Continuous evaluation
Continuous evaluation is another common approach to generative AI application monitoring. In a continuous evaluation system, you capture the model's production output and run an evaluation task using that output to keep track of the model's performance over time. You can collect direct user feedback, such as ratings, which provide immediate insight into the perceived quality of outputs. In parallel, comparing model-generated responses against established ground truth allows for deeper analysis of performance. You can collect ground truth through human assessment or as a result of an ensemble AI model approach to generate evaluation metrics. This process provides a view on how your evaluation metrics changed from when you developed your model to what you have in production today.
Govern
In the context of MLOps, governance encompasses all the practices and policies that establish control, accountability, and transparency over the development, deployment, and ongoing management of machine learning models, including all the activities related to the code, data, and model lifecycles.

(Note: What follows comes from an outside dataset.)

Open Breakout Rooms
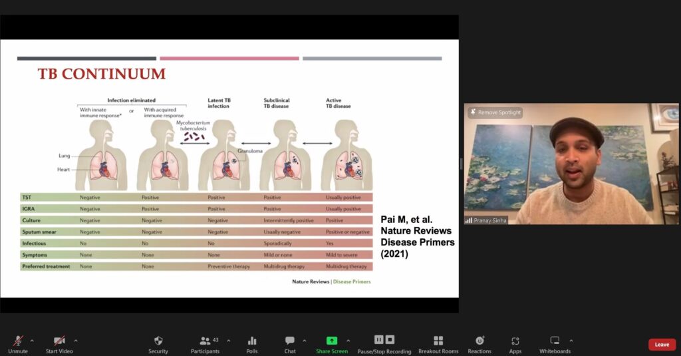Image resolution: width=681 pixels, height=356 pixels. 438,341
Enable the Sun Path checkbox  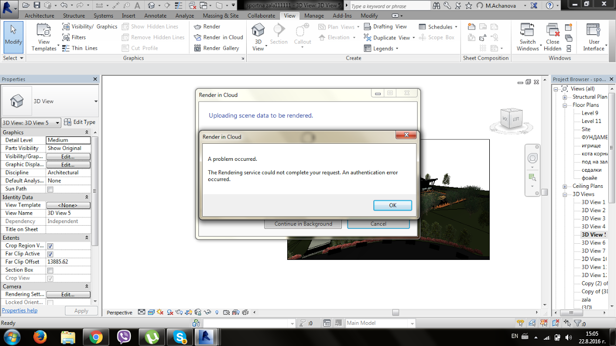click(x=50, y=189)
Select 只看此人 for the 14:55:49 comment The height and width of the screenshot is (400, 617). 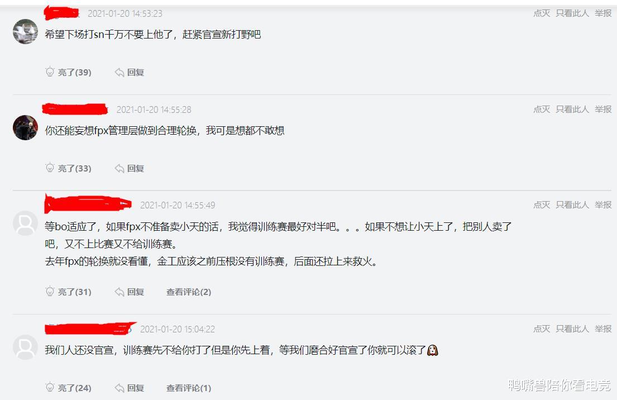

In predictive AI applications, lineage focuses on tracking and understanding the complete journey of a machine learning model. In generative AI, lineage goes beyond the model artifact to extend to all the components in the chain. Tracking includes the data, models, model lineage, code, and the relative evaluation data and metrics. Lineage tracking can help you audit, debug, and improve your models.
Along with these new practices, you can govern the data lifecycle and the generative AI component lifecycles using standard MLOps and DevOps practices.